There are certainly countries where healthcare is free to the patient at the point of delivery; countries where no one is ever refused healthcare for lack of ability to pay, or need ever consider such a thing. If your quibble is that it's actually paid for by general taxation, well, yes, but this is well understood by everyone as what is meant by "make healthcare free".
(Similarly for college tuition, while we're at it. As for "create jobs" and "increase wages", these are relative terms, but there are certainly countries where such things have gone up at times in response to specific policy decisions (including here in the U.S.!). I'll leave the rest untouched upon for now.)
Sometimes Americans do move to other countries! Sometimes they don't. More factors generally go into a person's decisions to move or not move than any one policy choice, and people have attachments to where they grew up, and so on. It's no small matter.
> healthcare is free to the patient at the point of delivery
Sure I can offer you an rotten apple for free as the ONLY choice and claim you are getting a free apple. But that is not any better than USA where government mandates the floor on quality of apple and gives freedom to set the price (which will be high because of quality floor).
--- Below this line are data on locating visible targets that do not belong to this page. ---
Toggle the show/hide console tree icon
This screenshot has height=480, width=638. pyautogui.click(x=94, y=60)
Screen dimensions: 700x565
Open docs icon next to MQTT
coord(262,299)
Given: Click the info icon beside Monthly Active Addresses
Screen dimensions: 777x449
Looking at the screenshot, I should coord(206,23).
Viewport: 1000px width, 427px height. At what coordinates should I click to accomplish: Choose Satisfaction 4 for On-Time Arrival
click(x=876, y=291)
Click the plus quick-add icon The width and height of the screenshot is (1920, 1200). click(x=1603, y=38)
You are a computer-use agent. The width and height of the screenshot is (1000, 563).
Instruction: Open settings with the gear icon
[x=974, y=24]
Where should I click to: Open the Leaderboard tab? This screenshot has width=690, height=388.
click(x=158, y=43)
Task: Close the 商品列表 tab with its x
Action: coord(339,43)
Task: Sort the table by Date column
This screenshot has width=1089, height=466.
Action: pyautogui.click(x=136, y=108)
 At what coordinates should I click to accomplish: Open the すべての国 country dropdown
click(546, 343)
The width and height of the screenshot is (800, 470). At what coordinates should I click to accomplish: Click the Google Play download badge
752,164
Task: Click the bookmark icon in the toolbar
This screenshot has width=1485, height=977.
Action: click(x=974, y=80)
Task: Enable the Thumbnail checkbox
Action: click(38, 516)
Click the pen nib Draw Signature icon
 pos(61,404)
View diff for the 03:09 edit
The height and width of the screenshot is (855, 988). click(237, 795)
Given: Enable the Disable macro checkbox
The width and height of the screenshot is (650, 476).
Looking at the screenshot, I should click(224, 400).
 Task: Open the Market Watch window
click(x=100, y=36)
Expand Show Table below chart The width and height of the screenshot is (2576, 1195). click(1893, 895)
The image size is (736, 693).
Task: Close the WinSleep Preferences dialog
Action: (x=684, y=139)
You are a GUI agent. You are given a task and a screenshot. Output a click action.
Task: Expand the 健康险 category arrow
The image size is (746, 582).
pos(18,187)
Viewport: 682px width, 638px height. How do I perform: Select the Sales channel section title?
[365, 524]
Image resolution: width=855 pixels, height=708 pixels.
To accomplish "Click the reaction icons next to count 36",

Both scenarios are very different. When cost of things is distributed over large population it might not be visible to a naive mind but it is indeed the cost one ends up paying.
Have you heard of "Freedom of speech" & "Right to bear arms"? Not all countries have that, and some people value them pretty highly.
Also, immigrating to another country has many legal, economic, social, and mental challenges. This makes moving to another country less appealing to humans!